Лечение больных с предменструальным
синдромом проводят в течение 3 менструальных
циклов, затем делают перерыв на 2-3 цикла.
При рецидиве лечение возобновляют. При
положительном эффекте рекомендуется
профилактическое поддерживающее лечение,
включающее витамины и транквилизаторы.
2. Постгистерэктомический
синдром
Гистерэктомия, после которой
нередко развивается постгистерэктоми-ческий
синдром (ПГС), является весьма распространенной
операцией. Гистерэктомия может негативно
сказываться на качестве жизни и здоровье
женщины, а сформировавшийся ПГС - снижать
трудоспособность. Средний возраст оперированных
- 40,5-42,7 года. ПГС включает в себя ней-ровегетативные,
психоэмоциональные и обменно-эндокринные
нарушения в результате гипоэстрогении,
так как после удаления матки происходит
нарушение кровоснабжения, иннервации
и функции яичников (яичника). Частота
выпадения функции яичников как ведущего
пускового фактора колеблется от 20 до
80% и зависит от возраста пациентки, преморбидного
фона, сопутствующей патологии, объема
операции, особенностей кровоснабжения
яичников.
Течение ПГС отягощают удаление
хотя бы одного яичника, оперативное вмешательство
в лютеиновую фазу, сахарный диабет, тиреотоксический
зоб.
Патогенез. Пусковым моментом формирования
ПГС являются нарушение микроциркуляции
яичников и острая ишемия в результате
исключения из их кровоснабжения ветвей
маточных артерий. В течение 1 мес и более
после операции изменяется архитектоника
внутриорганных сосудов яичников, страдает
интраовариальный кровоток. В яичниках
нарастают венозный застой и лимфостаз,
более выраженные в строме, что приводит
к изменению структуры и увеличению объема
яичников. В результате из-
меняется стероидогенез со
снижением уровня эстрадиола. Объем яичников
восстанавливается до нормального через
1-3 мес после операции, но структура яичников
и гормональный профиль указывают на преобладание
ановуляторных циклов. Ишемизация яичников
ускоряет дегенеративные и атрофические
процессы, приводит к угасанию овуляторной
и гормоно-продуцирующей функций. У пациенток
после гистерэктомии с сохранением придатков
матки менопауза с потерей циклической
функции яичников наступает в среднем
на 4-5 лет раньше, чем у неоперированных.

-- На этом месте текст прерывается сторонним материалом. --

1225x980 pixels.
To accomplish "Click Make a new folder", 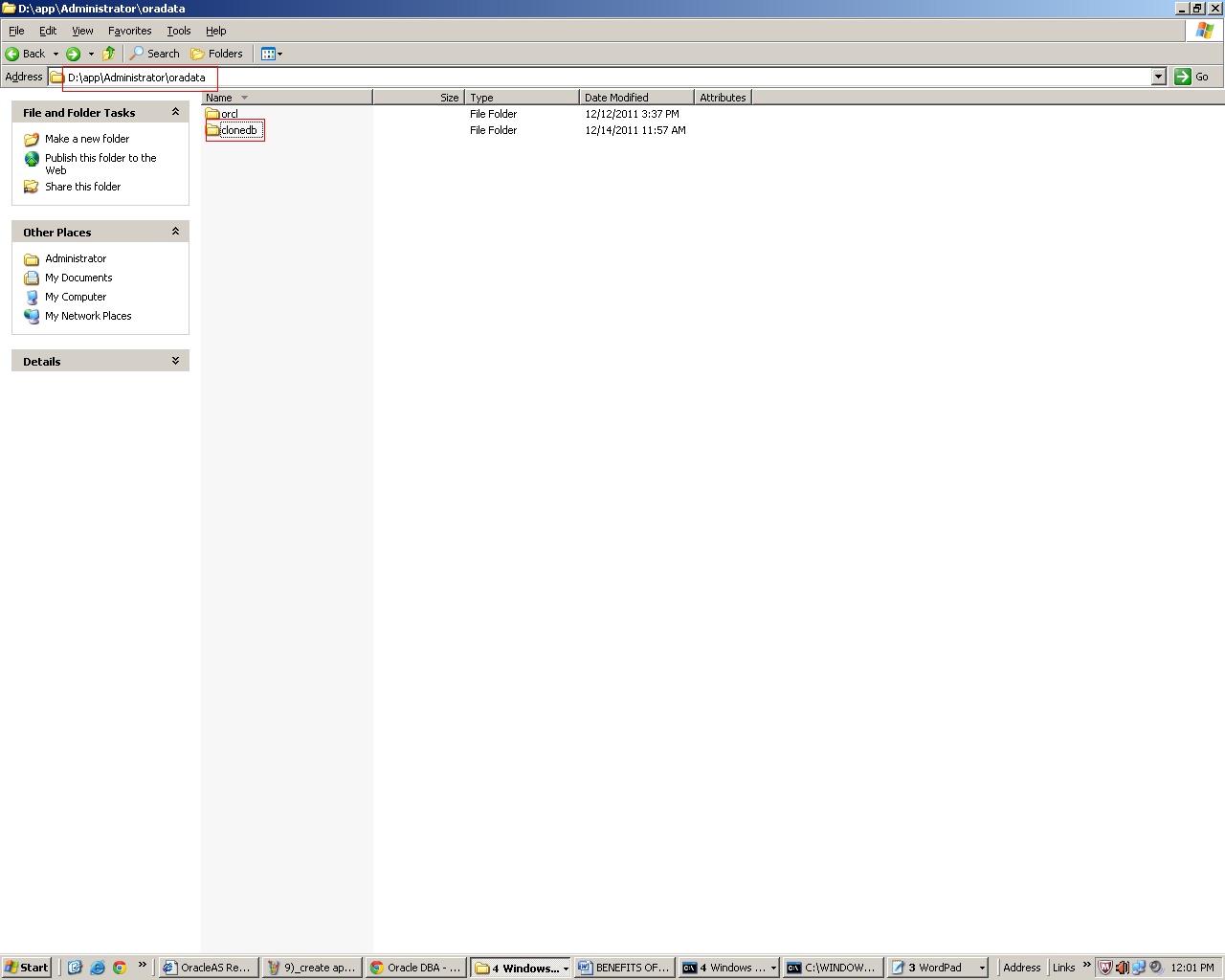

При выполнении операции в возрасте
41-55 лет ПГС возникает наиболее часто и
бывает более стойким, гистерэктомия в
репродуктивном возрасте реже вызывает
ПГС, который чаще бывает транзиторным.
Пусковым и патогенетически
ведущим фактором является гипоэстро-гения.
На этом фоне в ЦНС снижается биосинтез
нейротрансмиттеров и, как следствие,
изменяются нейровегетативные функции,
эмоционально-поведенческие реакции,
нарушаются кардиоваскулярные, респираторные,
температурные реакции на внешнее воздействие.